O fato de sermos nós que passamos e não o tempo, está atrelado automaticamente à
condição finita do homem. Todos nós só temos a capacidade de pensar no tempo e entender
ele como sendo a nossa própria passagem, por sermos condicionalmente mortais. Não
haveria definição de tempo se não houvesse morte, e a definição de vida não seria a mesma
que se tem agora.
O tempo é a condição de possibilidade de morte a qualquer momento, pois o fim de
cada passagem particular de cada ser humano pode acontecer a qualquer momento. O
tempo que eu mesmo sou é a finitude, é a condição mortal do homem definida pela morte
como um fim. A vida é finita e nossa relação com ela não se estende na existência de uma
eternidade. Em cada momento porvir, existe a possibilidade da morte.

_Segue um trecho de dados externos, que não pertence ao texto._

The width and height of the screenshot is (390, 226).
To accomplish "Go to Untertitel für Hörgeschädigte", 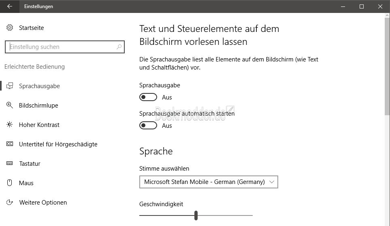I will pyautogui.click(x=58, y=144).
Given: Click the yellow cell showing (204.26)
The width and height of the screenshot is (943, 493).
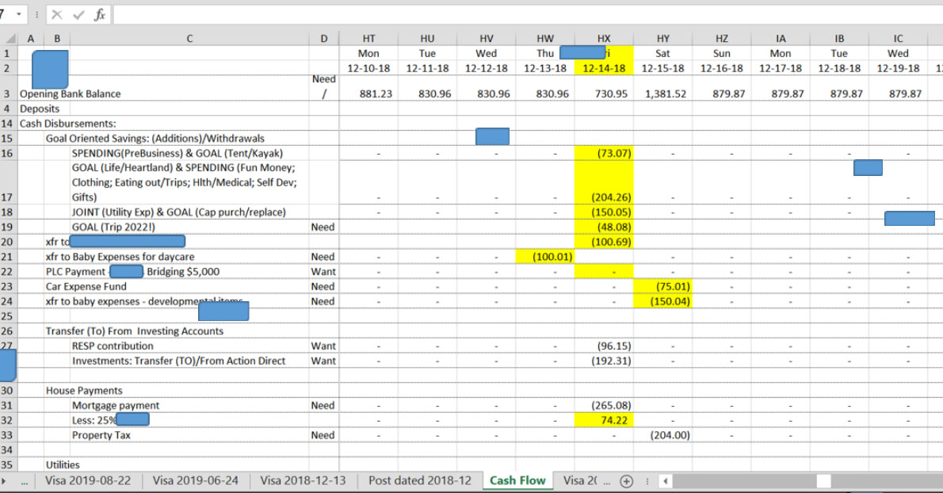Looking at the screenshot, I should click(603, 197).
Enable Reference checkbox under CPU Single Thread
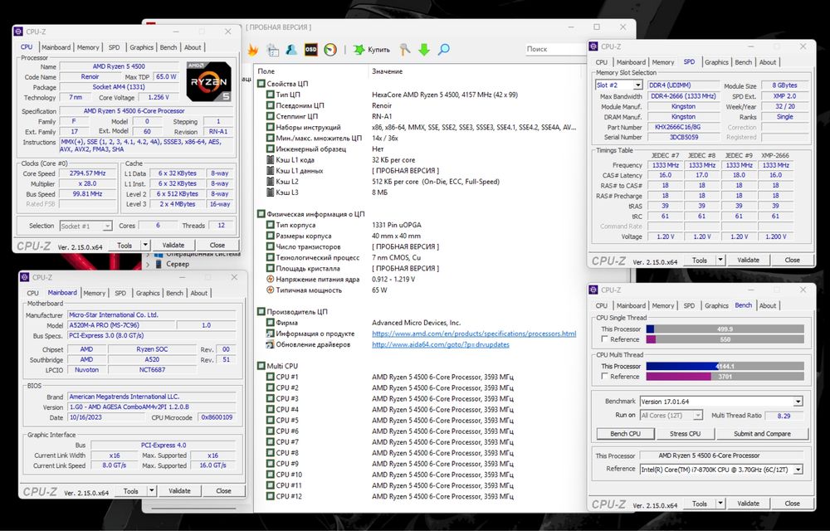Image resolution: width=830 pixels, height=531 pixels. 605,339
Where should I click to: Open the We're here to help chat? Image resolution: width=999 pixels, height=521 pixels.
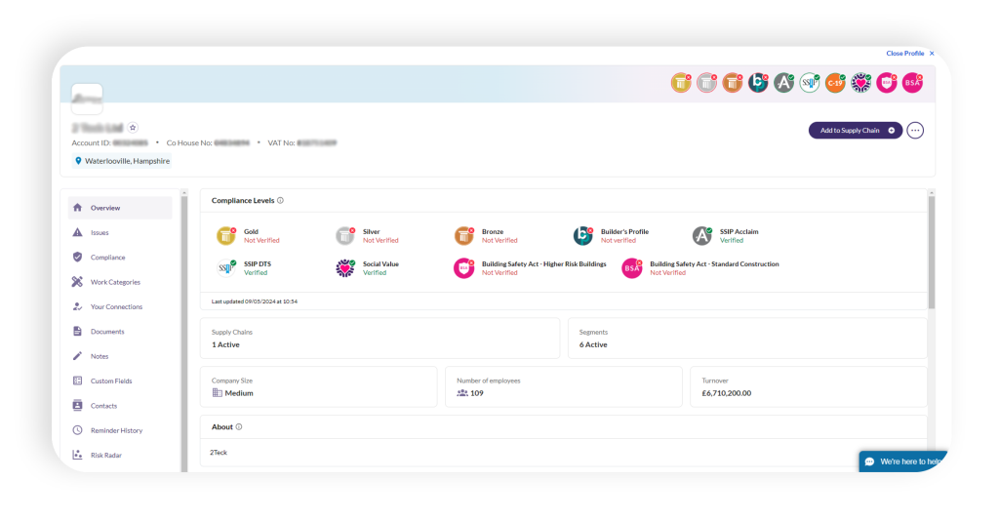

A própria passagem do tempo é o que nós experimentamos em nós mesmos, portanto,
para compreender o tempo em si, é preciso compreender o que nós somos, relacionando-o
com o tempo. Na medida em que, enquanto estamos vivos, há um “ainda não” que só cessa
com a morte, não há completude enquanto existirmos, então não tem como identificar o ente
que nós somos, pois estamos sempre em constante mudança e a caminho do fim. Enquanto
há vida, somo aquilo que se constitui enquanto existimos, enquanto há vida, mas, quando
chegarmos ao fim, já não somos mais. Quando imaginaríamos encontrar nossa completude,
já não encontramos mais, pois não estamos mais aqui para ver tal completude.
Importante salientar que embora não possamos identificar o ente que somos, podemos
identificar classificar os entes que são, que é o que a ciência faz. Entretanto essa
identificação nunca é completa, ela “cega e desvia de sua intenção mais própria” (p.57)

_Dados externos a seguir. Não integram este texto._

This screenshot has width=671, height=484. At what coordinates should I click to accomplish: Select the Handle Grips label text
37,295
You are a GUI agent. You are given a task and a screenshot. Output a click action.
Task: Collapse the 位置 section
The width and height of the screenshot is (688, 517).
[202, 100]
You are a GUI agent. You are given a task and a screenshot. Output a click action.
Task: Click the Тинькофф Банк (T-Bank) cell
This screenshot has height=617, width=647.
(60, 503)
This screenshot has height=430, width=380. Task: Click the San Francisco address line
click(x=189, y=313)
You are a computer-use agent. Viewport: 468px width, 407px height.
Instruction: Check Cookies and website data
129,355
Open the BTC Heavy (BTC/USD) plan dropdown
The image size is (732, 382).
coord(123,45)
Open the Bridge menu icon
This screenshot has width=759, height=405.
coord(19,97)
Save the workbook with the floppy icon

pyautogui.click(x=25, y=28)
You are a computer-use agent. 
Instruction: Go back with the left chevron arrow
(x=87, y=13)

O homem não tem acesso à própria morte, nem à nenhuma morte. A informação de
alguém próximo que tenha morrido não faz com que haja acesso ao entendimento da morte.

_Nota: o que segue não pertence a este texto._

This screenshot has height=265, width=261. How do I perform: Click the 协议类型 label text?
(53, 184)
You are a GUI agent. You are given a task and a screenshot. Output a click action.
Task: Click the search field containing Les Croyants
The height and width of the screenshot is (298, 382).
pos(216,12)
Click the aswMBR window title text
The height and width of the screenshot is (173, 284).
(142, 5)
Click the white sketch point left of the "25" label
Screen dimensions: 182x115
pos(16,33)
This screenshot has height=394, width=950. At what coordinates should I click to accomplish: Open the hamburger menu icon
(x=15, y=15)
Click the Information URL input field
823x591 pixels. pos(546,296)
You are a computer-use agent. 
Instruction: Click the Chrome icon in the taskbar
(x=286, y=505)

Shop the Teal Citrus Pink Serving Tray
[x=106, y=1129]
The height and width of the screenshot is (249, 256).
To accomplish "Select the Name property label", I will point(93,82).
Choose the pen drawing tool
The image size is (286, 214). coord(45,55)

A morte não é apenas um momento futuro distante, é aquilo que nós nos relacionamos a
cada segundo da nossa existência, pois é uma possibilidade presente em cada instante de
nossa vida. A morte em si, é algo que não experimentamos, pois quando ela chega, nós não
estamos mais vivos para saber, mas ela é o que dá sentido interno para a existência
humana, na medida em que dá a possibilidade de conhecer a todo momento. A morte é certa
e indeterminada, sabemos que vamos morrer, mas não temos o conhecimento de quando. A
condição mortal não é apenas um eventual momento futuro, e sim a mais extrema
possibilidade presente, pois é uma possibilidade que nunca está afastada de nós e de nossa
vida.
E tudo isso, segundo o filósofo, é fundamental para se entender a passagem do tempo:
a finitude do homem. Assumindo seu passado, ao mesmo tempo, seu projeto de ser, o
Dasein afirma sua presença no mundo. Dessa maneira, ultrapassa o estágio da angústia e
toma seu destino em suas próprias mãos. O ser por vir é a nossa maneira de ser na medida
em que nós nos damos o tempo. Em outras palavras, o por vir, acompanha a angústia e,
assumindo ambos, o ser-aí ruma à autenticidade, dando-nos o próprio tempo.
Referências Bibliograficas
HEIDEGGER, M. Ser e tempo (1927), Parte I, tradução de Marcia Sá Cavalcante
Schuback, Petrópolis: Vozes, 2005.

HEIDEGGER, M. Ser e Tempo. Tradução de Fausto Castilho. Campinas, SP;


Petrópolis, RJ: Unicamp; Vozes, 2012. edição bilíngue.

NUNES, Benedito. Heidegger e Ser e Tempo. Rio de Janeiro: Jorge Zahar Editor, 2002.